Edinburgh Fringe Review: The Approach, Assembly - subtle, nuanced and utterly compelling
You feel like you are eavesdropping on a conversation at the table next to you - it is utterly compelling and its resonance lingers long after you've left the theatre.
Three women, only ever in pairs, meet in a Dublin cafe for a coffee and a catch-up - not the most magnetic sounding set up on paper but Mark O'Rowe's play, The Approach, is slowly gripping.
Cora (Cathy Belton), Anna (Aisling O’Sullivan) and her sister Denise (Derbhle Crotty) are all friends or least they were really close once.
The years pass all too quickly, things happen - life happens - and now they don’t see as much of each other.
When each pair meets their conversations start with everyday anodyne chit-chat but soon turn to more deeper personal topics such as relationships.
You have to listen carefully for clues as to how much time has passed between meetings - usually marked by relationship statuses.
A particular romantic gesture is a recurring motif and a signifier that something isn't quite straight in what the women are saying.
Despite chat of love and friendship, there is an undercurrent of yearning, loneliness and acceptance.
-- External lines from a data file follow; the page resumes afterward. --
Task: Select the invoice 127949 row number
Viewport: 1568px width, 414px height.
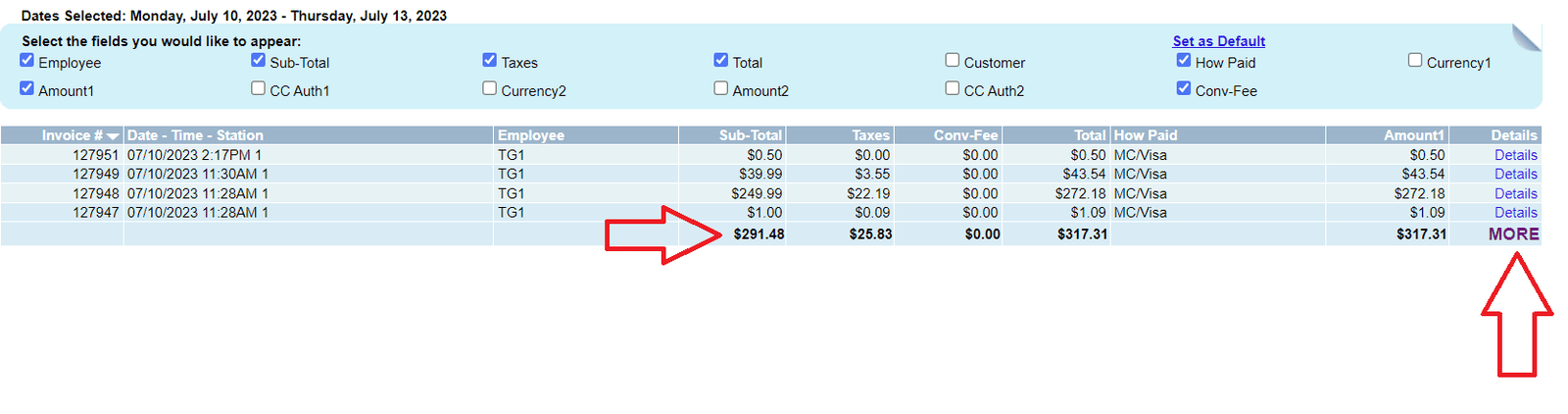Action: click(95, 174)
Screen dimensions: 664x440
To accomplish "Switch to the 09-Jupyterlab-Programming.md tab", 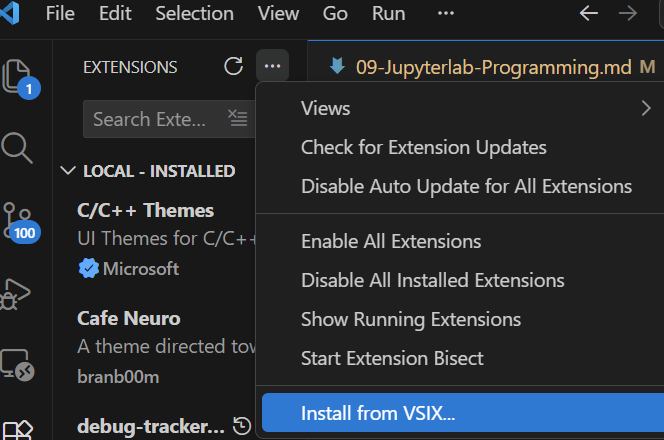I will pyautogui.click(x=480, y=67).
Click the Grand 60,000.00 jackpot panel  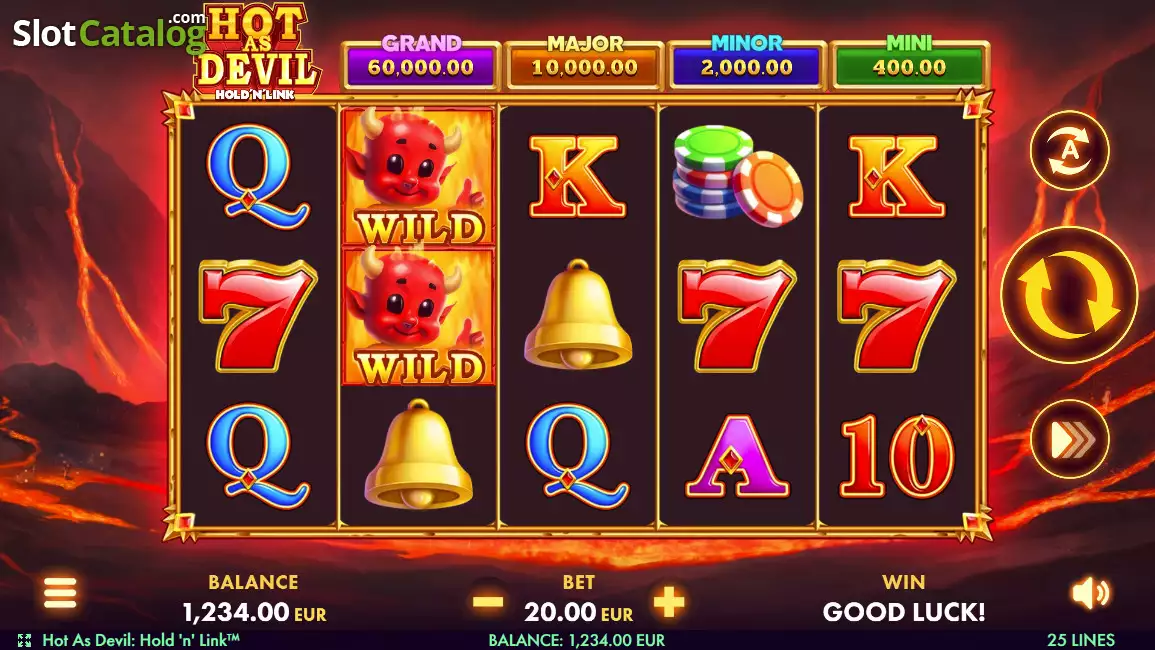[421, 64]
A desire to appear happy and content at least.
O'Rowe's script beautifully captures the naturalness of everyday speech, the performances nuanced and equally natural - no dramatics or stalking the stage here.
And this is the power of this play, you feel like you are eavesdropping on a conversation at the table next to you - it is utterly compelling and its resonance lingers long after you've left the theatre.
The Approach is at 13.25 at the Rainy Hall at Assembly until August 27 (not the 22nd).
More Edinburgh Fringe stuff:
Edinburgh Fringe Review: The poverty trap through the eyes of a teenager in Killymuck
Some things I've learned on my first day at the Fringe
Edinburgh Fringe Review: Ladykiller or how to use gender stereotypes to get away with murder
Edinburgh Fringe Review: The Vanishing Man and The Extinction Event - magic, clever and fun
Peaky Blinders comes to the Edinburgh Fringe in Tobacco Road (review)
A play losing its way in The Journey (Edinburgh Fringe review)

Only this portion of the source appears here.